Petani
dalam mengusahakan tanaman pangan bertujuan untuk mendapatkan keuntungan,
sehingga perlu menerapkan efisiensi, sementara efisiensi dapat diterapkan
melalui teknologi, yang dalam menerapkan teknologi membutuhkan modal. Dari segi
teknis pertanaman padi untuk mendapatkan produktivitas tinggi, selain
membutuhkan ilmu dan teknologi perlu masukan saprodi, masukan saprodi tentunya
memerlukan modal, sementara sebagian besar petani tidak mempunyai modal untuk
membeli saprodi, sehingga penting dan perlu dibantu pemerintah, dalam bentuk
kredit.
Di
masa orde baru kredit untuk petani khususnya pangan dikucurkan lewat Kredit
Usaha Tani (KUT), di mana kredit diberikan oleh pemerintah melalui bank
pelaksana seperti BRI ke petani melalui kelompok tani atau koperasi, dengan
segala resiko kegagalan berapa pada pemerintah.
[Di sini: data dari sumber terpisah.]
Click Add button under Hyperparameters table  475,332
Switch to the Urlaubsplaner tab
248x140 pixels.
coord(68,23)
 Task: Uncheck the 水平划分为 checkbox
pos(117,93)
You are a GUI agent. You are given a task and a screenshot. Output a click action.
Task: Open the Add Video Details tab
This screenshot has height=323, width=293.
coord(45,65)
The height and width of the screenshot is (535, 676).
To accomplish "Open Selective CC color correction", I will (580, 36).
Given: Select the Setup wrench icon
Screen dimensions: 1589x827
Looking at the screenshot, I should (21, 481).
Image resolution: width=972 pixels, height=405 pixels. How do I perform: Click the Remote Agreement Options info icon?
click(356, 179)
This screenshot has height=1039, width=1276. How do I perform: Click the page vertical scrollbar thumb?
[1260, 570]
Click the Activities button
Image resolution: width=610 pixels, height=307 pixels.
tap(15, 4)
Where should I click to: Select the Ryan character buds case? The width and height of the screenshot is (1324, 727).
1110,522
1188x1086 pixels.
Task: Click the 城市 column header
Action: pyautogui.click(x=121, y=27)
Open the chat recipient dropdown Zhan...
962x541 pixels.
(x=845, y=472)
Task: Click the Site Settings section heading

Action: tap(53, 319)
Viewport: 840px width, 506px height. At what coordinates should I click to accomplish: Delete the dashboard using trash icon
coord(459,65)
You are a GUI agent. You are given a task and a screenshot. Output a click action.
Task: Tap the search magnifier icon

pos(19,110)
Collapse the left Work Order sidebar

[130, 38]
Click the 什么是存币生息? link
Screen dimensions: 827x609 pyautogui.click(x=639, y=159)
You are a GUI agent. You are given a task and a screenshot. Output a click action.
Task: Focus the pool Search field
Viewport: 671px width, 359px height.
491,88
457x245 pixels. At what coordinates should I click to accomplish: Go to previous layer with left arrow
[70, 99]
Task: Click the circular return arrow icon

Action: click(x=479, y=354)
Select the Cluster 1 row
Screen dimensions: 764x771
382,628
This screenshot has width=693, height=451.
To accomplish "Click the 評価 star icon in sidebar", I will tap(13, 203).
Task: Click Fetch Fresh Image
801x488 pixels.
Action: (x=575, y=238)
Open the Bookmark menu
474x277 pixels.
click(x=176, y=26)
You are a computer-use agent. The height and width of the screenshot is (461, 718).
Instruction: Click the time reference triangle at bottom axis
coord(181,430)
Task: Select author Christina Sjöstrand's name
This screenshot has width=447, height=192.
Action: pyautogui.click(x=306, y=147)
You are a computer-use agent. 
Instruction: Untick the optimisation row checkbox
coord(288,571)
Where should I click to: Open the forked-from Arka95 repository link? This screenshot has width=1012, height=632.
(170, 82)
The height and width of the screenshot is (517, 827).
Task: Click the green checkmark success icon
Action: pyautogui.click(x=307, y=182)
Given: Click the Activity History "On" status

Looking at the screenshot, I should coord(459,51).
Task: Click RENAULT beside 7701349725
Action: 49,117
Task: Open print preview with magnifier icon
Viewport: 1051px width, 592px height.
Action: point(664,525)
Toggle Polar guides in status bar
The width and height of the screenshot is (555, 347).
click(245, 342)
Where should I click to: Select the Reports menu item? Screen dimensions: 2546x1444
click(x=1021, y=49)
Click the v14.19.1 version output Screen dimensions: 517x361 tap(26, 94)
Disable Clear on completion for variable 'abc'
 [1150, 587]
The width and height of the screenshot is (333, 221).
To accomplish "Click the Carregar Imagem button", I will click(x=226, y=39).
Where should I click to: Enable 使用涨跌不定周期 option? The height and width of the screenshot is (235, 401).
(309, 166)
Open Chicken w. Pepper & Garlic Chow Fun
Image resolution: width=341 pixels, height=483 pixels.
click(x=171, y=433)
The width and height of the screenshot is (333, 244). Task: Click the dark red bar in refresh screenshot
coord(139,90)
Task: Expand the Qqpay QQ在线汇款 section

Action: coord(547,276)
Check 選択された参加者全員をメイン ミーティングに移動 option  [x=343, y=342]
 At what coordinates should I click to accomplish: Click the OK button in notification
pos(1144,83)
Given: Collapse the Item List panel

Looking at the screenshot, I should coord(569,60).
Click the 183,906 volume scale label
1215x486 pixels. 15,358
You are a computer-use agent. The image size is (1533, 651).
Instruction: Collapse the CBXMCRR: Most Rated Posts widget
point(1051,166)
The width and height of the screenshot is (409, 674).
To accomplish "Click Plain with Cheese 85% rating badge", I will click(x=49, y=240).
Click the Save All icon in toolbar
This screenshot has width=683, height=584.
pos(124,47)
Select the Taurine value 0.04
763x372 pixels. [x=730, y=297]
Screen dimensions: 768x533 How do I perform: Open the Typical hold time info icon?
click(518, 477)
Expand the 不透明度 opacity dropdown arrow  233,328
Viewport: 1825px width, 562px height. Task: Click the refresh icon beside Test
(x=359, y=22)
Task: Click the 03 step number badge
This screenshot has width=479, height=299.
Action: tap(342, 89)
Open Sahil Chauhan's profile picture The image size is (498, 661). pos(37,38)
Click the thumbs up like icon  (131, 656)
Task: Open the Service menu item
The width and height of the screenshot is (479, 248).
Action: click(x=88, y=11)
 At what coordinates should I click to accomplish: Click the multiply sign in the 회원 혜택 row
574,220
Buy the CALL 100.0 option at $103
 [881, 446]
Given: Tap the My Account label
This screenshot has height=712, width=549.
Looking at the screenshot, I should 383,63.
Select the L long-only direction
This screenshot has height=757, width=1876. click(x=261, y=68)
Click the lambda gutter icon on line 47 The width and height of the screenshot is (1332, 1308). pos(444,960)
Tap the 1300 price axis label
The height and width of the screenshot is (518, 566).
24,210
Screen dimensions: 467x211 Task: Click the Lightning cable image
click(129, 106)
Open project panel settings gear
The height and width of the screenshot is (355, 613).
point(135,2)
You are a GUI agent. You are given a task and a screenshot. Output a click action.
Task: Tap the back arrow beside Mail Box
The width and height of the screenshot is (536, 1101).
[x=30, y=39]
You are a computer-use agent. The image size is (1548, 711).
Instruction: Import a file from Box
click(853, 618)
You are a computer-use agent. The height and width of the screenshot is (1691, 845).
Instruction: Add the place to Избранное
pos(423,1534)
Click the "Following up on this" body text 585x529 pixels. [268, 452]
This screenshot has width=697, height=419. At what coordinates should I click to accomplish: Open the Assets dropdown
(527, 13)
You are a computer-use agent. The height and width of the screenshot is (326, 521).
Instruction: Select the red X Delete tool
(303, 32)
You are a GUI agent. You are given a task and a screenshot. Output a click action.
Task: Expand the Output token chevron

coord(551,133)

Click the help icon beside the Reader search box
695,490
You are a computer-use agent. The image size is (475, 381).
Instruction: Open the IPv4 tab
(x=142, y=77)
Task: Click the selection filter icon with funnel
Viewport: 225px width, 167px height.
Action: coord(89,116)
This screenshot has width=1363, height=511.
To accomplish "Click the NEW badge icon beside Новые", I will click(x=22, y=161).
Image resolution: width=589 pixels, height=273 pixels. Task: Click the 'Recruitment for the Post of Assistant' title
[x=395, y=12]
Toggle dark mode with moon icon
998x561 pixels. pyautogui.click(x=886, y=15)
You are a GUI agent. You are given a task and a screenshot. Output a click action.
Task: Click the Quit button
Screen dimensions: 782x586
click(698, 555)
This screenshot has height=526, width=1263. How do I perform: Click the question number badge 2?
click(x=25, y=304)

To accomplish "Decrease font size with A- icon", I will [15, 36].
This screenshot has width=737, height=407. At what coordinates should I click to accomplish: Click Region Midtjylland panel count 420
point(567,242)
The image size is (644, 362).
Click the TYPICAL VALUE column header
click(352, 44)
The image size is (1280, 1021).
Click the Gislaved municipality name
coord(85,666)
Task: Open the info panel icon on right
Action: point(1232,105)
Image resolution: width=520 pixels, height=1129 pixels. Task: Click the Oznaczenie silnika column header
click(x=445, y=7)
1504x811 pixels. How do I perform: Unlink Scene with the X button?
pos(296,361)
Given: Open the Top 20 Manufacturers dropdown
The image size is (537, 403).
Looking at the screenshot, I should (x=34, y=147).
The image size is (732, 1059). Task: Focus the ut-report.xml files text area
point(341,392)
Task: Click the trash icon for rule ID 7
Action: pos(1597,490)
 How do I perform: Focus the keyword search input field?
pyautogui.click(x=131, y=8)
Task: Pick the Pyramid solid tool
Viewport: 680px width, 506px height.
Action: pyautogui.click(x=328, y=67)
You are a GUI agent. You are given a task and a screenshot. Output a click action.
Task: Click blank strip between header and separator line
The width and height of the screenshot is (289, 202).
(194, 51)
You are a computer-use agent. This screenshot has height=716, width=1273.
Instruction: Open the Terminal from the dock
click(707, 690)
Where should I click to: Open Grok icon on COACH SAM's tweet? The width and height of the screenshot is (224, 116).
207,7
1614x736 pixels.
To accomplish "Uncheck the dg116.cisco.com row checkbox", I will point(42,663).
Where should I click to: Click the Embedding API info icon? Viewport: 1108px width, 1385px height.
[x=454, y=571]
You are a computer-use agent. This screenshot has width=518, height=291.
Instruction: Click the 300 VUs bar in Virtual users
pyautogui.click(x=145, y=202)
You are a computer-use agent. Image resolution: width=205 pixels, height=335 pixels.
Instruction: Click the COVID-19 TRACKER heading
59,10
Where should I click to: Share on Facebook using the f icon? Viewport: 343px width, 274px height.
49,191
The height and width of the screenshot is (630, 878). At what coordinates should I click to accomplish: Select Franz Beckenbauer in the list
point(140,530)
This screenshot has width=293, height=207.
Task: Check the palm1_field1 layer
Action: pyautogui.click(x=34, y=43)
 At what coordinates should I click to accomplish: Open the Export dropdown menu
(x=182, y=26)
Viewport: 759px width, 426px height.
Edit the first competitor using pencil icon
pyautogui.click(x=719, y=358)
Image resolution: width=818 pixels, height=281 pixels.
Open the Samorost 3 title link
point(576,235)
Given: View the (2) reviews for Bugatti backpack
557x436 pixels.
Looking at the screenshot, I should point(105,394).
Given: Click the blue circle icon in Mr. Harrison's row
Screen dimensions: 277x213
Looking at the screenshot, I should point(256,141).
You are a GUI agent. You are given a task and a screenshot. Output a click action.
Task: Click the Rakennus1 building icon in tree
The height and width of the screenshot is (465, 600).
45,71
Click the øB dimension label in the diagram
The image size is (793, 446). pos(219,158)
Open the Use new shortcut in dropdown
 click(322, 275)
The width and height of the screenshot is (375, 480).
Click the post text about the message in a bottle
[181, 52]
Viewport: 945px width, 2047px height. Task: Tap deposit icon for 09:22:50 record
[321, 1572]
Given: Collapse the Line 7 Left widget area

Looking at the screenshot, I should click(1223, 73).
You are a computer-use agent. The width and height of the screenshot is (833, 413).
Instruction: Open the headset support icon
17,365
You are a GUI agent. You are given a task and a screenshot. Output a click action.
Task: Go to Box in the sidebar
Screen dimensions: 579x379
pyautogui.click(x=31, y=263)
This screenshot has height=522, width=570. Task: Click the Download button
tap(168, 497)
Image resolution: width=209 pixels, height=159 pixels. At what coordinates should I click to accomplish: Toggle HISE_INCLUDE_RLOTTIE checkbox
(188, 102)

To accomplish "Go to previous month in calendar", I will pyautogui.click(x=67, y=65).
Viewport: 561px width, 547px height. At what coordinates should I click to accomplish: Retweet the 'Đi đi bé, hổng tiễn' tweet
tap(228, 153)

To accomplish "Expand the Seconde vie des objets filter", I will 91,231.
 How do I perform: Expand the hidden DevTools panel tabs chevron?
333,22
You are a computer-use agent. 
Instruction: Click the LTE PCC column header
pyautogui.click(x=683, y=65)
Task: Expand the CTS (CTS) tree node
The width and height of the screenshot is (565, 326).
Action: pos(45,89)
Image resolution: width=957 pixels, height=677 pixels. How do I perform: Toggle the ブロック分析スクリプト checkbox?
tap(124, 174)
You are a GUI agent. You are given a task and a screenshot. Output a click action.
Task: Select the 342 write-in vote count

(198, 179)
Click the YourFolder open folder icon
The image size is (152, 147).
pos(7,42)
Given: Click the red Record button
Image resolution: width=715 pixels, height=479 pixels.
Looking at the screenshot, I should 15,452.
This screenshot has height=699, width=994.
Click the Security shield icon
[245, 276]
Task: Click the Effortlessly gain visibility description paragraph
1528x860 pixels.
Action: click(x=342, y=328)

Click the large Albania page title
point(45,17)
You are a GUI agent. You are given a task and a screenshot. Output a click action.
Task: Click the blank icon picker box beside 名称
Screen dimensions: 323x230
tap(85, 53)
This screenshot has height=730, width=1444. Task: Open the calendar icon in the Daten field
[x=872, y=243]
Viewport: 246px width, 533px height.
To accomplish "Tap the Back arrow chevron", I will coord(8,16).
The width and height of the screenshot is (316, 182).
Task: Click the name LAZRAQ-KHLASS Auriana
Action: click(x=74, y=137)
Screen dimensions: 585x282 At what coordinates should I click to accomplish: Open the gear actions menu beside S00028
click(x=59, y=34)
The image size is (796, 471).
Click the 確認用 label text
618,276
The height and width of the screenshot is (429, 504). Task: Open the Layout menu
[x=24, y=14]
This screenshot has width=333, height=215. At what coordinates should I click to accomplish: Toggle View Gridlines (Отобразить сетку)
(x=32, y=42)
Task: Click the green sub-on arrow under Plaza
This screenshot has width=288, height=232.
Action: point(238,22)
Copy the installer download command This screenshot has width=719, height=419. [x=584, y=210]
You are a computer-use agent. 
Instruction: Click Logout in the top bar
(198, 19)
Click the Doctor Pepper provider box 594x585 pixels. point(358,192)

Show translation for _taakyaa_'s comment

Dalam perkembangannya KUT
diubah dengan KKP-E yang penyaluran dana sepenuhnya dan pemilikan dana oleh
perbankan, sehingga resiko ditanggung oleh perbankan. Dengan sistem KKP-E ini
pemerintah hanya mensubsidi tingkat besaran bunga bank sesuai yang diinginkan,
dengan selisih tingkat bunga ditanggung oleh pemerintah.
Persoalan
mendasar dalam penyaluran oleh bank pelaksana, dengan tingkat resiko kegagalan
yang besar, nasabah kecil-kecil dan terpencar, keuntungan bank yang relatif
kecil, kurang atau tidak memenuhi persyaratan kredit dan kesulitan dalam
mengumpulkan pembayaran hutang dari petani, maka hampir dapat dipastikan pihak
bank kurang berminat menyalurkan KKP-E ini dibanding program kredit lainnya
skala besar. Sementara itu menerapkan aturan perbankan sesuai aturan kredit
umum, akan sangat sulit diterapkan bagi petani kecil, sehingga perlu adanya
tahapan pemberian kredit bagi petani sesuai kemampuan dan keadaan usaha
taninya, yang salah satunya melalui Kredit Ketahanan Pangan dan Energi (KKP–E).
Gambaran
Umum KKP-E
Pengertian
KKP-E; khusus untuk tanaman pangan adalah kredit investasi dan atau kredit
modal kerja yang diberikan kepada petani, dalam rangka pembiayaan intensifikasi
padi, jagung kedelai, ubi kayu dan ubi jalar, kacang tanah dan atau sorgum,
serta kepada koperasi dalam rangka pengadaan pangan berupa gabah, jagung dan
kedelai.
Tujuan
pemberian KKP-E adalah untuk : (1). Mendukung pelaksanaan Program
Ketahanan Pangan dan Energi, (2). Mendukung pendanaan pelaksanaan Program
Ketahanan Pangan dan Program Pengembangan Tanaman Bahan Baku Bahan Bakar
Nabati.
Manfaat
KKP-E adalah: (1). Kredit dapat diberikan kepada petani, peternak, nelayan
dan pembudidaya ikan, (2). Penyaluran dapat dilakukan secara langsung maupun
melalui kelompok, (3). Suku bunga bersaing, mendapat bantuan subsidi
pemerintah.
Persyaratan KKP-E mencakup:
(1). Dokumen legalitas pemohon; (2). Mengisi formulir permohonan kredit,
penerima KKP-E dengan persyaratan tambahan seperti; (3). mempunyai identitas
diri yang masih berlaku; (4). Telah melakukan usaha minimal 1 (satu) tahun;
(5). Penerima KKP-E tidak tercatat sebagai debitur atau nasabah bermasalah,
(6). Apabila penerima KKP-E berupa kelompok, maka kelompok harus terdaftar pada
dinas terkait, dengan jaminan kekayaan usaha.
Sasaran
penerima KKP-E adalah: (1). Petani yang tergabung dalam kelompok
tani/kelompok usaha bersama/kelompok; (2). Petani sebagai anggota koperasi;
(3). Koperasi primer dalam rangka pengadaan pangan.
Fitur
KKP-E antara lain (1). Limit kredit maksimal Rp. 100 juta; (2). Jangka
waktu kredit modal kerja sesuai siklus usaha dan tidak dapat diperpanjang dan
jangka waktu kredit investasi sesuai siklus usaha dan maksimum 5 tahun; (3).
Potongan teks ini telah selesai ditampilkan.